- _Your tasks_:
1. Rewrite the pregnancy text from "My pregnancy with" up to and including "ever possibly anticipate.", substituting "acid reflux" for "heartburn".
2. According to the pregnancy text, how many quilts did the writer finish during the second trimester with Alice?

- _Exercise text_:
>>>>>

Experience

My attitude about certain things is colored by my experience. All of us live this way.

My pregnancy with Helen was easy. EASY. The only bad thing about it was that I had HORRIBLE heartburn at the very very end. When I was in the delivery room pushing, I could get 4 pushes out of every contraction, but I couldn’t push for that third of the four or I knew I’d throw up from the heartburn.

The instant of birth, however, was awful. Thank God I had an epidural and didn’t know just how bad it was until later. I had a 4th degree tear (misdiagnosed as a 3rd degree tear — because that’s what it looked like from the outside), complete with a torn anal muscle. Whee. A 4th degree tear means that my entire perineum tore. ALL. OF. IT.

Recovery sucked. It took me 5 weeks post-partum before I could sit on a hard chair without a doughnut cushion. And, of course, my muscular problems, which affected so much more in my life than anyone could ever possibly anticipate.

Then, Alice. At 6 weeks pregnant, I started bleeding. Had an ultrasound, and everything looked fine with the baby. 8 weeks, still looked fine, but still bleeding. Then I started in with morning sickness, but it was always at night. I puked my guts out EVERY night. Multiple times. So they put me on anti-nausea meds. And I was still bleeding. And then I got an AWFUL sinus infection. I lost weight the first trimester.

2nd trimester was great. I stopped bleeding at 14 weeks, and the nausea went away, too. I felt fantastic, sexy, and energized. I finished 5 (FIVE) quilts 2nd trimester. Had my big annual scrapbooking event in May, over Mother’s Day weekend. Stood up all weekend, making lunches and salads and snacks and running around getting stuff for people, etc. Sunday night, after it was all over, I was talking to Jerry and suddenly the pain was so great that I had to sit down. Turns out it was Alice, dropping into the birth canal.

<<<<<

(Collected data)
>>>>>

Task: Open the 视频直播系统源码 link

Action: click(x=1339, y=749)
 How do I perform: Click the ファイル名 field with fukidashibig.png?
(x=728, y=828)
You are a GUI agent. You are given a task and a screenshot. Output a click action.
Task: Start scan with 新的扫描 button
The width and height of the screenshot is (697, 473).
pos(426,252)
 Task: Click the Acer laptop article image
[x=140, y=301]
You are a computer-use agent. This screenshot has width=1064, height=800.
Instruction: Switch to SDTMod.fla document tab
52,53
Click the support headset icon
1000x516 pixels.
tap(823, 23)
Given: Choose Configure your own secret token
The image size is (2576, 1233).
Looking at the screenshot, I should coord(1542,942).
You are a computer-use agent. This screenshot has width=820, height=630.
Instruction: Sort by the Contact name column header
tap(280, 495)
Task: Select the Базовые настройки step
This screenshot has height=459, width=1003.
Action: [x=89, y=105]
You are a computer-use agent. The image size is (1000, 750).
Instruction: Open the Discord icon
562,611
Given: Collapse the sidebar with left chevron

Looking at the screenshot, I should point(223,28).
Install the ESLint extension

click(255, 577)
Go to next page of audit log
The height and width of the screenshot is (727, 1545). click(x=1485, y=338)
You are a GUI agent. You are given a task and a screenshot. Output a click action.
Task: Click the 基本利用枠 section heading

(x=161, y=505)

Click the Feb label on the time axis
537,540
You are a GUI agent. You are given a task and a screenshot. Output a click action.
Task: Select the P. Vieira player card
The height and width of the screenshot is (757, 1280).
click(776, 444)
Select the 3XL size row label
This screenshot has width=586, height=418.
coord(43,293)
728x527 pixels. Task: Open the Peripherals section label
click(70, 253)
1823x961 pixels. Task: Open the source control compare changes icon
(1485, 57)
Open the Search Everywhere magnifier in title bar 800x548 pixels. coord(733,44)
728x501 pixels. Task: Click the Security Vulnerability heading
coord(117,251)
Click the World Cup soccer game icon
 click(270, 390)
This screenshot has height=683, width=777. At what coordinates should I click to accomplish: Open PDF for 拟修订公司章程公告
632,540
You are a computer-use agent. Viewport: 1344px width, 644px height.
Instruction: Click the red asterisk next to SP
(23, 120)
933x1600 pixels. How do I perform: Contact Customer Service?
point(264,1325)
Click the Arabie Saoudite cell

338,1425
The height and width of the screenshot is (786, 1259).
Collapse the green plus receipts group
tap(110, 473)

<<<<<

- _Task-by-task results_:
1.
My pregnancy with Helen was easy. EASY. The only bad thing about it was that I had HORRIBLE acid reflux at the very very end. When I was in the delivery room pushing, I could get 4 pushes out of every contraction, but I couldn’t push for that third of the four or I knew I’d throw up from the acid reflux.

The instant of birth, however, was awful. Thank God I had an epidural and didn’t know just how bad it was until later. I had a 4th degree tear (misdiagnosed as a 3rd degree tear — because that’s what it looked like from the outside), complete with a torn anal muscle. Whee. A 4th degree tear means that my entire perineum tore. ALL. OF. IT.

Recovery sucked. It took me 5 weeks post-partum before I could sit on a hard chair without a doughnut cushion. And, of course, my muscular problems, which affected so much more in my life than anyone could ever possibly anticipate.

2. Five quilts.